*Given records*:

+ + +

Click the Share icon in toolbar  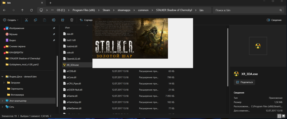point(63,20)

+ + +

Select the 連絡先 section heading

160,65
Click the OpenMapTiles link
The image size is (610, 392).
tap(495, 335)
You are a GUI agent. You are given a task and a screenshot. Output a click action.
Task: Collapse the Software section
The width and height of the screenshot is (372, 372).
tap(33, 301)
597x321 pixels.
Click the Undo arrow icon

+ + +

*What to do*: Only the lines above from the one with "The width and" through the one with "Click the Undo arrow icon" should be duplicated, character for character.

*Solution to this problem*:
The width and height of the screenshot is (372, 372).
tap(33, 301)
597x321 pixels.
Click the Undo arrow icon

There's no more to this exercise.